Dentro deste grupo de participantes assíduos da elite, há ainda uma espécie de monopólio na disputa pelo título e pelas vagas para a Copa Libertadores da América. O último campeão fora do eixo RJ/SP/MG foi o Athlético Paranaense, no já distante 2001. Em relação às vagas para a principal competição do continente, as oportunidades também são escassas. O Nordeste, por exemplo, embora tenha frequentemente representantes na Série A do Brasileirão, dificilmente consegue colocar uma equipe na Libertadores. A última vez que isso ocorreu, lá em 2009, foi através do título da Copa do Brasil, com o Sport.
Mas por que essa espécie de República do Café com Leite acontece no nosso futebol? Bem, talvez esse desequilíbrio possa estar apoiado no poder econômico dos estados. Assim como no futebol, o território brasileiro é centralizado economicamente em alguns centros. Um exemplo disso é que, de acordo com o Instituto Brasileiro de Geografia e Estatística (IBGE), os estados de SP, RJ, MG e RS, juntos, representaram mais de 57% do Produto Interno Bruto (PIB) do país em 2018 – a soma de todos os bens e serviços finais produzidos por um país, estado ou cidade.
Campeonato mais brasileiro
Mas como resolver isso? Antes de mais nada, é importante dizer que as equipes desses estados citados acima têm os seus méritos para chegarem onde estão. Isso não está em discussão. O que parece se fazer necessário é que a Confederação Brasileira de Futebol (CBF) fomente o esporte em locais com pouca ou nenhuma tradição.
Conforme a própria CBF, em 2019 a entidade registrou recorde tanto em receita quanto em investimento, com um superávit de R$ 190 milhões. Ainda de acordo com a Confederação, no mesmo ano foram investidos R$ 320 milhões na realização de competições e no desenvolvimento do futebol em todos os estados brasileiros. Porém, é importante questionar: quais foram os critérios para a destinação destes valores?
Para tentar solucionar essa questão – mesmo que de forma inicial -, acredito que os estados com menor tradição necessitem de uma atenção especial por parte da CBF, de modo que os clubes destes locais se desenvolvam gradativamente. Por exemplo: o fortalecimento dos campeonatos interestaduais, como a Copa Verde e a Copa do Nordeste, pode ser uma forma importante de reinserção destes clubes em grandes competições.

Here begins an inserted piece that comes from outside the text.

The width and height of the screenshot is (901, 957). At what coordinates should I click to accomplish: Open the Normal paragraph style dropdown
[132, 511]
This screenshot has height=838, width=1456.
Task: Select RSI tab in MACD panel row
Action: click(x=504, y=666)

Além das vagas em torneios nacionais para os campeões, como já vem ocorrendo, a CBF poderia distribuir uma vaga para a Copa Sul-Americana, com o objetivo de inserir estes clubes em disputas continentais. Outra medida possível é aumentar a premiação para os times participantes destes torneios, com o intuito de estimular a competitividade.
Já para as categorias de base, a CBF pode implantar, a exemplo do que ocorre na Copa do Nordeste, a Copa Verde sub-20, aumentando as chances para o surgimento de novos talentos do futebol nas regiões Norte e Centro-Oeste, além do Espírito Santo. Afinal de contas, quantos atletas deixam de surgir devido à falta de oportunidades nos nossos gramados? A verdade é que ainda temos um longo caminho a percorrer até que a diversidade estadual cresça no futebol do Brasil.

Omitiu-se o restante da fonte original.